College and university endowments have taken a big hit from the drop in the stock market and other asset markets. A drop of 20 to 30 percent is common, and there is suspicion that endowments that contain a significant proportion of assets that are not traded on organized markets, such as real estate, have dropped even more, but without "marking to market" their nonfinancial assets.
The effect of a drop in the market value of endowment on a college's or university's finances depends on a variety of factors. I will give a hypothetical example that may help in understanding the issue. Suppose X College has an endowment that before the crash had a market value of $1 billion. In normal times X cashes 5 percent of the endowment each year to contribute to X's budget, 5 percent being a widely used estimate of the average real return of a typical university investment portfolio. Suppose X's total annual budget is $200 million, with a quarter contributed by the income on the endowment (5 percent of $1 billion = $50 million), a quarter by alumni gifts (apart from gifts intended to become part of the endowment), and a half by tuition. In the economic downturn, I'm assuming, the endowment has fallen by 30 percent, to $700 million; tuition net of financial aid has dropped by 5 percent (because of inability of parents to pay tuition, as a result of declines in their income and wealth); and alumni gifts have (for the same reason) fallen by 10 percent. Then College X's income will have declined by 12.5 percent, from $200 million to $175 million, assuming the college continues to treat 5 percent of the (shrunken) endowment as income.
What should X do (other than expelling its suddenly impecunious students and replacing them with affluent ones of less academic promise)? The typical response has been to cut spending by the amount of the drop in income: in my example, that would require X to reduce its spending by 12.5 percent, which it can do in various ways, the usual ones being laying off staff, freezing hiring of faculty and staff, delaying construction, deferring maintenance, reducing staff salaries, and curtailing extracurricular activities.
At first glance, this seems a puzzling response. Why all this dislocation, instead of either spending capital (that is, taking more than 5 percent out of the endowment) or borrowing? Take borrowing first. Unless a dollar is worth less to College X this year than it will be next year (or whenever its income returns to its normal level), why should it spend less when it can spend the same, with modest effect on future spending, by borrowing (in my example, $25 million)? Lending and borrowing are methods by which the marginal utility of income can be equalized across time when total income varies from year to year. Harvard is borrowing more than $2.5 billion, but it is still cutting its budget by 10 percent.
Similarly, although "spending capital" is a familiar example of improvidence, it can make perfectly good sense. In my example, College X is short only $25 million, and if it takes that out of the endowment, the endowment will fall only from $700 million to $675 million. A problem may be that donors of endowment money may have placed limitations on spending, fearing that a gift that they intended to be perpetual would be eaten up if X dipped into the principal of the gift. But not all endowment money is restricted in this way and trustees of trust funds usually have authority to dip into principal in the event of an emergency. However, X may fear that if it does that it will discourage future contributions to the endowment.

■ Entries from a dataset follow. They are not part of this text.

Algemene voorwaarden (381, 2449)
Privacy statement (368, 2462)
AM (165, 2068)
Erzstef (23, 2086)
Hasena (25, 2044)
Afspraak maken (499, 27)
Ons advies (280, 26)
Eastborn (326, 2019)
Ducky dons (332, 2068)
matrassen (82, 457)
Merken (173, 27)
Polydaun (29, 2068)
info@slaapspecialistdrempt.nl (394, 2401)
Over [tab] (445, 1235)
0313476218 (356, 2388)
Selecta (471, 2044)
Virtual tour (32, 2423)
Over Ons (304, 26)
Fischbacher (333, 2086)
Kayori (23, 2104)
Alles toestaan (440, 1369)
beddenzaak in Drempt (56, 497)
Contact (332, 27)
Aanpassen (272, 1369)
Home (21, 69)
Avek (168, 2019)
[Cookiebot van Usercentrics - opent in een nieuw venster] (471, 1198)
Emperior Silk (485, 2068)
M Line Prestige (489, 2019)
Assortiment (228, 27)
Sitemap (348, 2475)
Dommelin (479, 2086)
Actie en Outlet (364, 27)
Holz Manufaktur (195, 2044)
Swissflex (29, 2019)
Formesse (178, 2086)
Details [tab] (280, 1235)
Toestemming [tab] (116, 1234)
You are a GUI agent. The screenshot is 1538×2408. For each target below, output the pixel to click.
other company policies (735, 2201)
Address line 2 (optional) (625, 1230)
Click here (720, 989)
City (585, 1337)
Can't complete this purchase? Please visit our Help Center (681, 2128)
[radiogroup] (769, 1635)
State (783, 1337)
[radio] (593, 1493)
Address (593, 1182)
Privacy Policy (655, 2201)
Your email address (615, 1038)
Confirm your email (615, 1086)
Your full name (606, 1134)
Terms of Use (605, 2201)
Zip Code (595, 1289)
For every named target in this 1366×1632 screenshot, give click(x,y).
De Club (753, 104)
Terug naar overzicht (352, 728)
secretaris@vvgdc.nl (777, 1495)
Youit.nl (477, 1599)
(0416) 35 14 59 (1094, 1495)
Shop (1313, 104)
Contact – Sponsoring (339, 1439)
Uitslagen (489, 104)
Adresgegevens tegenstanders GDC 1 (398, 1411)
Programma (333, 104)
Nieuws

Given that last concern, borrowing seems the superior alternative to spending capital, and yet most colleges and universities seem reluctant to use borrowing to fill the entire gap between income and expenditure; otherwise they wouldn't be cutting spending. Granted, credit remains tight, but the elite universities, at least, are fiscally sound and have alumni in positions of influence in the credit industry.
Maybe the reason the colleges and universities are not borrowing more is that they do not expect their income to recover in the foreseeable future. Nonelite colleges depend heavily on state aid, which is likely to be meager for a number of years--state budgets are in terrible shape. And they draw students from the segment of the population that has been hardest hit by the economic downturn. Elite colleges and universities depend heavily on federal research grants, which may diminish as the government tries desperately to control the rapidly mounting national debt, and on donations by wealthy alumni. Many of those alumni have suffered a permanent reduction in their wealth, and many others are facing the increasingly likely prospect of having to pay higher income taxes, which will make it more difficult for them to pay their kids' tuition. Elite universities may have to limit tuition if they want to attract the best students.
A protracted economic crisis has different effects on different industries, because different industries have different vulnerabilities. The current crisis is speeding newspapers, and print media more broadly, to an early grave, and may yet destroy all three Detroit automobile manufacturers. It will not do in the colleges and universities, but it may have a lingering adverse effect on them that may explain and justify immediate measures to reduce expenditures.